■ **Exercise**
Only the lines from the one that contains "Tap the back arrow icon" through the final line of the entries should be repeated, exactly as written.

#### Input

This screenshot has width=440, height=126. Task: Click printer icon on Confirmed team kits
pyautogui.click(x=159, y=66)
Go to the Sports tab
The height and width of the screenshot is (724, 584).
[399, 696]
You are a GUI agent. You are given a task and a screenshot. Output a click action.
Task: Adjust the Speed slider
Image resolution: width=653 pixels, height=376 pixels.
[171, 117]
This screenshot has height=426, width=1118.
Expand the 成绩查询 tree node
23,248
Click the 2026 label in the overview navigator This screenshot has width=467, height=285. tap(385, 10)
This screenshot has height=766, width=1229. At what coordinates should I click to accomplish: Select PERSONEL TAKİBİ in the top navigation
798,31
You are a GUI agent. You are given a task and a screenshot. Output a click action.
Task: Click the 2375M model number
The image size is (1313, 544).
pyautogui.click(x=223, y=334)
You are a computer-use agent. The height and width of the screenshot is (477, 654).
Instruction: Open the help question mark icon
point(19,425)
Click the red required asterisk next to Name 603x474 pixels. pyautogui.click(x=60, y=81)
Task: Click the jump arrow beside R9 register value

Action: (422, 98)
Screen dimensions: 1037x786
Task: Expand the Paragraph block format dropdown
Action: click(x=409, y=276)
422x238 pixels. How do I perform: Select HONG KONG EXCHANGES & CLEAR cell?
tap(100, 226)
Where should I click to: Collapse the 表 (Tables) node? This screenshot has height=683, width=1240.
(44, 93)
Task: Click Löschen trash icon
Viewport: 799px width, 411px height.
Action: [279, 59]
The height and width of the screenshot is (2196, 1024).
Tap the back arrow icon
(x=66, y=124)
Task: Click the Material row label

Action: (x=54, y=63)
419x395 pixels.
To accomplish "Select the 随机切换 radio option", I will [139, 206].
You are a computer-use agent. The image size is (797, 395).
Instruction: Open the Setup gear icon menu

########

■ **Answer box**
Tap the back arrow icon
(x=66, y=124)
Task: Click the Material row label

Action: (x=54, y=63)
419x395 pixels.
To accomplish "Select the 随机切换 radio option", I will [139, 206].
You are a computer-use agent. The image size is (797, 395).
Instruction: Open the Setup gear icon menu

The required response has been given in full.